Hi there! Before your question can be answered we need a little more information please?

I presume that you are moving to Cyprus permanently or intending to stay longer than 3 mths? Are you an EU citizen? 

You can find information about immigration procedures under the consular section at MINISTRY OF FOREIGN AFFAIRS - Welcome to our Website 
The site does not appear to have been updated since October 2006 so there may be some changes but at least it gives you an idea!


----------



## karaoke nuts (Mar 1, 2008)

yes coming to stay permanently 
yes from the u.k .


----------



## BabsM (May 24, 2008)

OK, as an EU national you are entitled to reside wherever you choose within the EU so you can come to Cyprus with your passport and nothing else. If you wish to stay longer than 3mths you are required to register with the Police (Effectively the Immigration Office) within 8 days of your arrival and they are supposed to give you an Alien Registration Card (ARC). You then have either 3 or 4mths (depending who you talk to in the immigration office!) to register for permanent residency. I believe there is an immigration office in Paralimni. They will give you all the forms you need.
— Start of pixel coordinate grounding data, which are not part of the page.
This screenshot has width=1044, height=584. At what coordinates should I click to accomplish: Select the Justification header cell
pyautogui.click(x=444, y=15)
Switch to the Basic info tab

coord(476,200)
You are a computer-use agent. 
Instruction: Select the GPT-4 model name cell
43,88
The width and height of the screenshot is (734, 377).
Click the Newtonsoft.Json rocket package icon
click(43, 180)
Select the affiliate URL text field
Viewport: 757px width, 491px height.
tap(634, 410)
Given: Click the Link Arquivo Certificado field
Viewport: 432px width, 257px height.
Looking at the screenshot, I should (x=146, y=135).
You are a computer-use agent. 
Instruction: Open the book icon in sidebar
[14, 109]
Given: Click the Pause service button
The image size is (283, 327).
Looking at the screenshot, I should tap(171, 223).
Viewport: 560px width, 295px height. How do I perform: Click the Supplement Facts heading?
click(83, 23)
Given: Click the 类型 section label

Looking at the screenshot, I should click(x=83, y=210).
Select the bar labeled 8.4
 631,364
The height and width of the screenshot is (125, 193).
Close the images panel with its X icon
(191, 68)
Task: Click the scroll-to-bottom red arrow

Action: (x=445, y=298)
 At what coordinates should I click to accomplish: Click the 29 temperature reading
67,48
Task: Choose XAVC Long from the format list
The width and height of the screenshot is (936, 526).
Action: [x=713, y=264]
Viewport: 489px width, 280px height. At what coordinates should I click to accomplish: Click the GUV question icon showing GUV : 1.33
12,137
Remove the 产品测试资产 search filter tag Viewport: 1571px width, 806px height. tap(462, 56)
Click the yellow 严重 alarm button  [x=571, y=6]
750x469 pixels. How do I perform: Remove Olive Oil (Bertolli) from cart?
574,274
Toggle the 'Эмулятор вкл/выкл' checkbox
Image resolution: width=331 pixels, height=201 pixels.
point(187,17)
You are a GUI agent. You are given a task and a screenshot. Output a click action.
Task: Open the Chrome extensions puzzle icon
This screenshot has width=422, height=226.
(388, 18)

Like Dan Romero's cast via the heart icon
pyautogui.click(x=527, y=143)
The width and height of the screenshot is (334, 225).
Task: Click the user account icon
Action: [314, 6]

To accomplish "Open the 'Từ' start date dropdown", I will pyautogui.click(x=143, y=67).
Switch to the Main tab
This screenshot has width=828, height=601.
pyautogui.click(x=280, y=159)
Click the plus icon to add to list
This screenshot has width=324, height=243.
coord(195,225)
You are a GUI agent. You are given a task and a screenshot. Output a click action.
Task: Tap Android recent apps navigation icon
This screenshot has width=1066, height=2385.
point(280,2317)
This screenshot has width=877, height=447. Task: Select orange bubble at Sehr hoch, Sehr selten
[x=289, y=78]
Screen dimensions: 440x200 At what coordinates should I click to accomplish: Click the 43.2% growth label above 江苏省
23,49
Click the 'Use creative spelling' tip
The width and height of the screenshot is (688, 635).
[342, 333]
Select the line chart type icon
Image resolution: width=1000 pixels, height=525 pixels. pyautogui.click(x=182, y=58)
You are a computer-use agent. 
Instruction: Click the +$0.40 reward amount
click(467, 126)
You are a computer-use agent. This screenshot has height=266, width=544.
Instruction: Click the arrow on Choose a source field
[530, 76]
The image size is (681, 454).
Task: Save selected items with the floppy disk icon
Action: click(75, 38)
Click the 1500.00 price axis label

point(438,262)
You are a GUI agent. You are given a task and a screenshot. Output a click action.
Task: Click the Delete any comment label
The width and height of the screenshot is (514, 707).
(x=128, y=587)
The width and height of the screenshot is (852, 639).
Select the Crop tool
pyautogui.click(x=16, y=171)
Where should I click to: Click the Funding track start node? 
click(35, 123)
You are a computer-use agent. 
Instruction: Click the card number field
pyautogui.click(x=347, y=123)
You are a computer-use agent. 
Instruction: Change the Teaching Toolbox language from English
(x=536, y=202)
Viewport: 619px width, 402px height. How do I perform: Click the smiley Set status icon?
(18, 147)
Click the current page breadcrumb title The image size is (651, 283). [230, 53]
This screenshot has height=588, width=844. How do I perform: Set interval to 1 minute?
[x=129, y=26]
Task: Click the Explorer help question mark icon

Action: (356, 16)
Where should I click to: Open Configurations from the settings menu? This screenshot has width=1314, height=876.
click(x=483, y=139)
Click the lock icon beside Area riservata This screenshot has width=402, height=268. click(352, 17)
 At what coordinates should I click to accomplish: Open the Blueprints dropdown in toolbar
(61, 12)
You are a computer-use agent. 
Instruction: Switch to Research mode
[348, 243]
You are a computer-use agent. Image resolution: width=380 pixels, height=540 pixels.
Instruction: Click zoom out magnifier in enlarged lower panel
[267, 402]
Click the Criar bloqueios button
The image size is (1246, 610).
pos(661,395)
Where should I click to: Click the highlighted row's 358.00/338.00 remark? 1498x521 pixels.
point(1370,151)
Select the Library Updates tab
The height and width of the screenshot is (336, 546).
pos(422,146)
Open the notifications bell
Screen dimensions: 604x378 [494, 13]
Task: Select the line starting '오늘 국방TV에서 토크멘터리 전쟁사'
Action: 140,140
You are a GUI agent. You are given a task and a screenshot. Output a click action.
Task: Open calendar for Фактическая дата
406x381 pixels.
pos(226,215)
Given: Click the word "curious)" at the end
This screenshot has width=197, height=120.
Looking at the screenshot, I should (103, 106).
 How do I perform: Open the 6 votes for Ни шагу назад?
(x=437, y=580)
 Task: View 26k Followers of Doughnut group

Once you have your ARC you can go to the Social Insurance Office and request a Social Security number to enable to work (if you already have a contract) or seek work, unless of course you are retired. In which case I don't think you need to register for a Social Security number.

Hope that helps.
As regards longterm rentals, you could try searching on the internet. There are many sites where people advertise there homes for sale and many for agents. You might be able to line up some viewings before you come!

Good Luck


----------